Les liaisons de nuit ont payé un lourd tribut des restructurations du début du 21ème siècle, y compris après la signature de la première convention TET en 2011, pourtant annoncée à périmètre constant. Annoncés comme dépassés et sans avenir par un ancien président de la SNCF, ils profitent d’une opinion plus favorable, poussant les opérateurs à réagir. En France, l’Etat a pu afficher la relance de certaines liaisons (Nice, Tarbes, Aurillac) grâce à des voitures qui ont échappé de peu à la destruction.
Cependant, âgées de plus de 45 ans, malgré une dernière rénovation assez réussie, il n’était plus possible de penser l’avenir des trains de nuit avec un parc limité à environ 130 voitures et aussi âgé.



C’est finalement au début de l’année 2025 que l’Etat a prévu les dispositions pour une première commande portant sur 180 voitures et 27 locomotives bimodes, après avoir élaboré un schéma directeur, rétablissant de nombreuses liaisons nationales et européennes, nécessitant au total 600 voitures et 60 locomotives. Cette première commande ne concerne que les liaisons intérieures existantes en contrat de service public.
Le choix de locomotives bimodes est un bon point, dans le but de ne disposer que d’une seule série d’engins de traction, et potentiellement de plus facilement dévier certaines lignes lors de travaux, par exemple via Troyes et Culmont-Chalindrey pour les liaisons Paris – Nice / Briançon / Cerbère lors de travaux entre Paris et Dijon).
La création de nouvelles liaisons TET attendra de nouveaux budgets, notamment pour améliorer la desserte des Alpes et restaurer des liaisons transversales.
Quant aux liaisons transfrontalières, elles devraient rester dans le cadre de Service Librement Organisés, à moins d’envisager une contractualisation entre Etats.
L’objectif est de constituer des compositions comprenant pour chaque destination une voiture accessible aux personnes à mobilité réduite, donc avec un accès surbaissé, comme pour les derniers Nighjet autrichiens.
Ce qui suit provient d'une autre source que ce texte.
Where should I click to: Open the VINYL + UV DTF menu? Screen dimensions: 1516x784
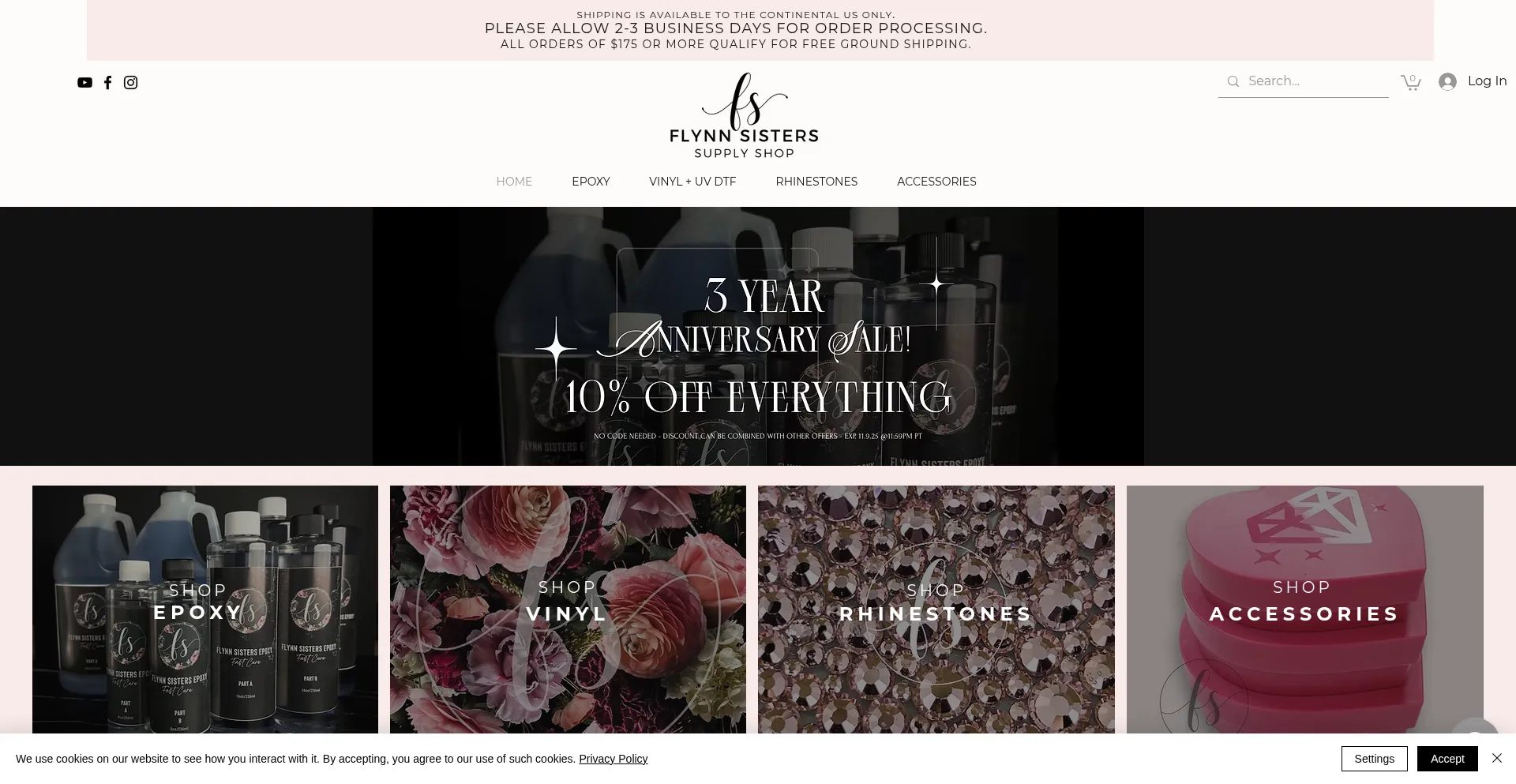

La commande couvre donc le seul périmètre existant, avec quelques évolutions à la marge mais pas forcément anodines pour le matériel. Si le prolongement du Paris – Aurillac à Clermont-Ferrand (quelque peu surprenant) n’aura pas d’effet, la desserte de Vintimille par le Paris – Nice pourrait déjà avoir de premiers effets, même si le matériel régional y accède déjà sans adaptation majeure. En revanche, prolonger le Paris – Hendaye à San Sebastián, après l’installation en Espagne du 3ème rail à écartement européen, impliquera une compatibilité avec le réseau ADIF.


Concernant les voitures, il faudra prendre garde à leur masse, car les confortables Nightjet produites par Siemens sont plus lourdes de 30 à 40 % par rapport aux voitures couchettes Corail actuelles : l’arsenal normatif, le confort accru et les prestations nouvelles se répercutent sur la balance.
Cette masse remorquée supérieure, pourrait influer sur la performance du sillon selon les aptitudes des locomotives (et de l’infrastructure, notamment l’alimentation électrique) et sur les vitesses autorisées sur certains parcours (lignes de desserte fine du territoire vers Briançon, Rodez, Aurillac), notamment sur les ouvrages d’art métalliques.